Write an exact copy of the entries below that leaves out all pictures.
═════ MATERIAL TO PROCESS
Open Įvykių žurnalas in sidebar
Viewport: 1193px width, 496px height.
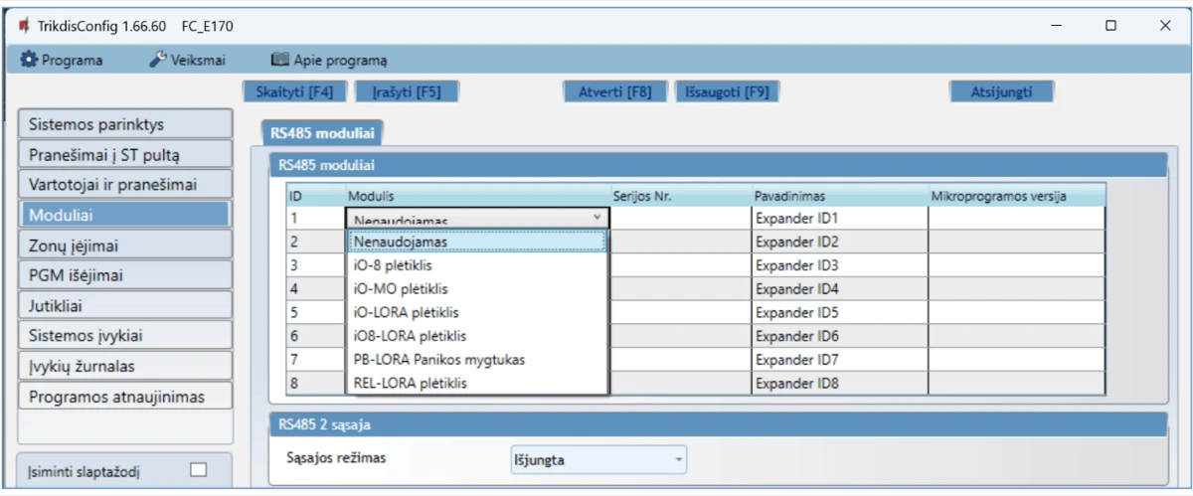pyautogui.click(x=124, y=366)
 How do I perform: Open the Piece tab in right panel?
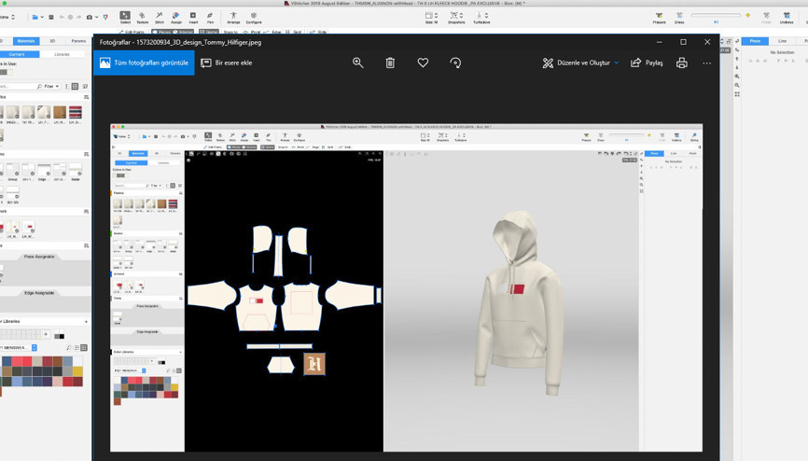755,41
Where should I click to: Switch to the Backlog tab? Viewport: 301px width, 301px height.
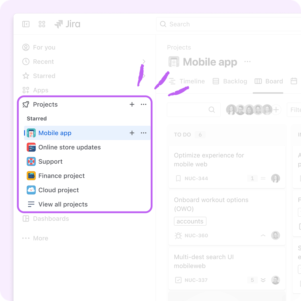pyautogui.click(x=230, y=81)
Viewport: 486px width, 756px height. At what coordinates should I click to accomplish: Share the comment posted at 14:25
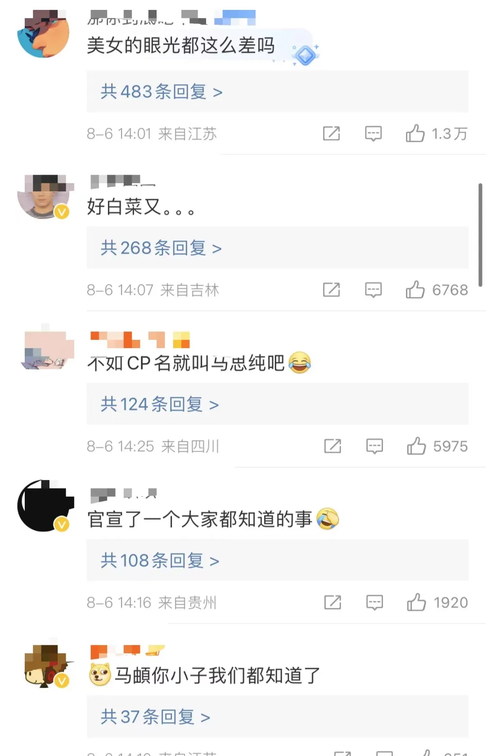333,446
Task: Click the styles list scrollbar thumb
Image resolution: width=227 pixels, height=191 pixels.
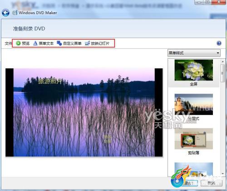Action: 222,73
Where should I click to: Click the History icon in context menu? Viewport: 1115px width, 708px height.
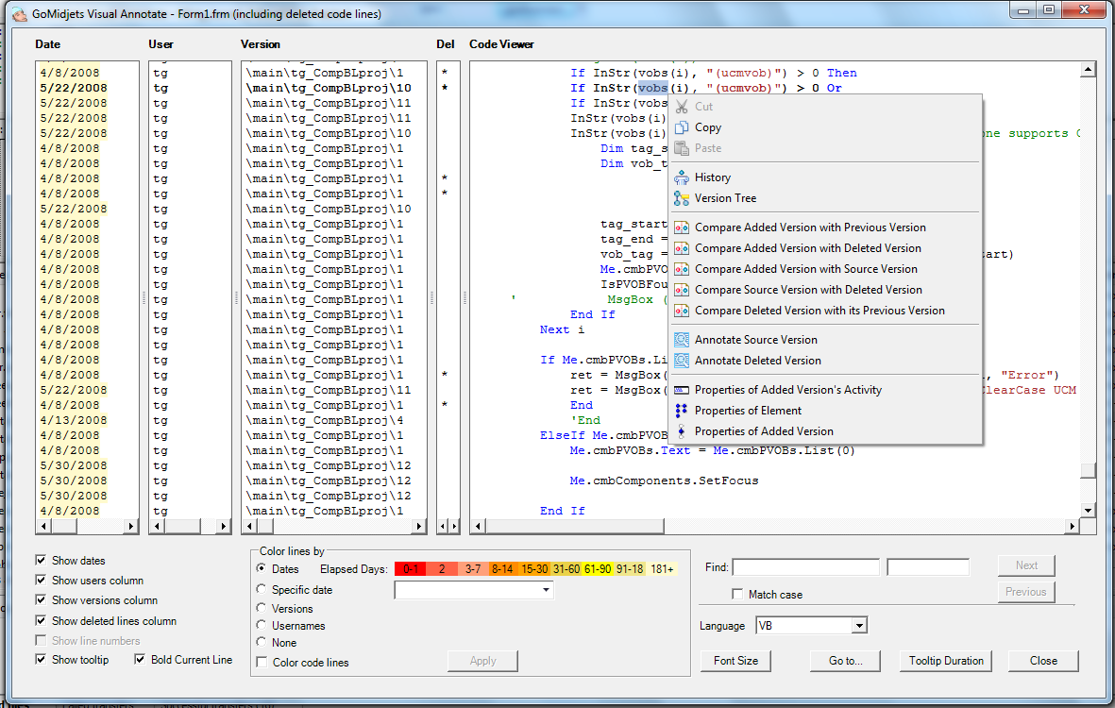coord(681,177)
══════════
**PROBLEM SOLUTION**
Open Įvykių žurnalas in sidebar
Viewport: 1193px width, 496px height.
pyautogui.click(x=124, y=366)
 How do I perform: Open the Piece tab in right panel?
755,41
Where should I click to: Switch to the Backlog tab? Viewport: 301px width, 301px height.
pyautogui.click(x=230, y=81)
Viewport: 486px width, 756px height. At what coordinates should I click to accomplish: Share the comment posted at 14:25
333,446
Task: Click the styles list scrollbar thumb
Image resolution: width=227 pixels, height=191 pixels.
Action: 222,73
Where should I click to: Click the History icon in context menu? Viewport: 1115px width, 708px height.
coord(681,177)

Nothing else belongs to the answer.